William Dean Singleton and his Denver-based MediaNews Group, which announced Friday it is buying the Salt Lake Tribune from telecom giant AT&T, are no strangers to the world of the newspaper joint operating agreement (JOA), which exists in 13 American cities.
As owner of the Tribune, MediaNews Group would step into a competitive/cooperative environment where the newsrooms of the Tribune and the rival Deseret News compete fiercely while the two papers' non-editorial operations are combined to eliminate redundant costs. The competitors jointly own the Newspaper Agency Corp., which handles the printing, advertising and circulation for both papers. The News-Tribune-Agency trio functions under provisions of a joint operating agreement, or JOA.
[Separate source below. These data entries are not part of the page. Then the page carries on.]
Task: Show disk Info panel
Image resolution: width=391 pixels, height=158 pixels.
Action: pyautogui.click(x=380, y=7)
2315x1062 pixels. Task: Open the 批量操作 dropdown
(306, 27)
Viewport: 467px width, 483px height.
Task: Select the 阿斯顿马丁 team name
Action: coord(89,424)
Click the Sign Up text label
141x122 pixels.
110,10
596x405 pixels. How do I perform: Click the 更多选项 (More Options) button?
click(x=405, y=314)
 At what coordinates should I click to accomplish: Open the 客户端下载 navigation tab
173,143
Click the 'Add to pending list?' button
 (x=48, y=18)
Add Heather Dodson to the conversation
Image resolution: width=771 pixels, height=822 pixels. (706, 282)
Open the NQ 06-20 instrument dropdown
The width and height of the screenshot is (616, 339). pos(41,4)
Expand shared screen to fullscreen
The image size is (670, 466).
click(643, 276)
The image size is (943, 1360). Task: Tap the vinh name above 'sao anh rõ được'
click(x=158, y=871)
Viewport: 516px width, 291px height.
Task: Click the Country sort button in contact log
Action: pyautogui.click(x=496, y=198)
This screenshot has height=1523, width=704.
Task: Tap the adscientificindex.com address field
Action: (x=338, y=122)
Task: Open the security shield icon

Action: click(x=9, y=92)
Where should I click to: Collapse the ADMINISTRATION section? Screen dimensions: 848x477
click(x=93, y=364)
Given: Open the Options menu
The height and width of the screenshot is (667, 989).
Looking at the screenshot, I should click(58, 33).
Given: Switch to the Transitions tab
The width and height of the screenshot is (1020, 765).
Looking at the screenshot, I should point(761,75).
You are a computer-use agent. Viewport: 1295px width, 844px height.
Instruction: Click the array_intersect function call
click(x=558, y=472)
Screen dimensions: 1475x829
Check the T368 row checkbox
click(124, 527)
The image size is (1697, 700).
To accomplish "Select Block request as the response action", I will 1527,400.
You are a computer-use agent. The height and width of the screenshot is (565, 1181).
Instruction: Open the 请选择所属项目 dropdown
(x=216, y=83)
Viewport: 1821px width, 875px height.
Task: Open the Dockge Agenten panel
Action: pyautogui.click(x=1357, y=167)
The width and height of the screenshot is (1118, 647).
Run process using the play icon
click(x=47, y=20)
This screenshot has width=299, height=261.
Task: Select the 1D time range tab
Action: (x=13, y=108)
Ironically, Singleton found the arenas of cooperation and competition backward when he arrived in Salt Lake City Friday to announce the purchase from AT&T: He was barred from the Tribune newsroom while the management of the News said it welcomed Singleton as a business partner in the JOA. The JOA requires that the News approve of any transfer of assets involving the Newspaper Agency Corp.
Tribune management is trying to block the paper's sale to MediaNews Group.
Newspaper executives in three other markets where MediaNews Group owns a newspaper that is part of a JOA have nothing harsh to say about Singleton either as a partner or competitor.
Dennis Hetzel is the editor and publisher of the York Daily Record, the morning daily newspaper in York, Pa. The Record competes with, and is, a JOA partner with the MediaNews-owned afternoon paper, the York Dispatch.
"I've heard Singleton say this and I think he's right I think this JOA works the way they're supposed to work," Hetzel said "Our newsrooms compete tooth and nail. On a business level, they've been honorable and cordial."
Singleton's paper is the larger of the two and has ongoing control of the York Newspaper Co., the jointly owned JOA agency.
There have been "bumps in the road," Hetzel said, "But a lot of the problems with JOAs is the simple problem of getting three companies to work together."
Somewhat unique in the operating agreement between the York papers is an option Singleton has to buy out his competition in 2004.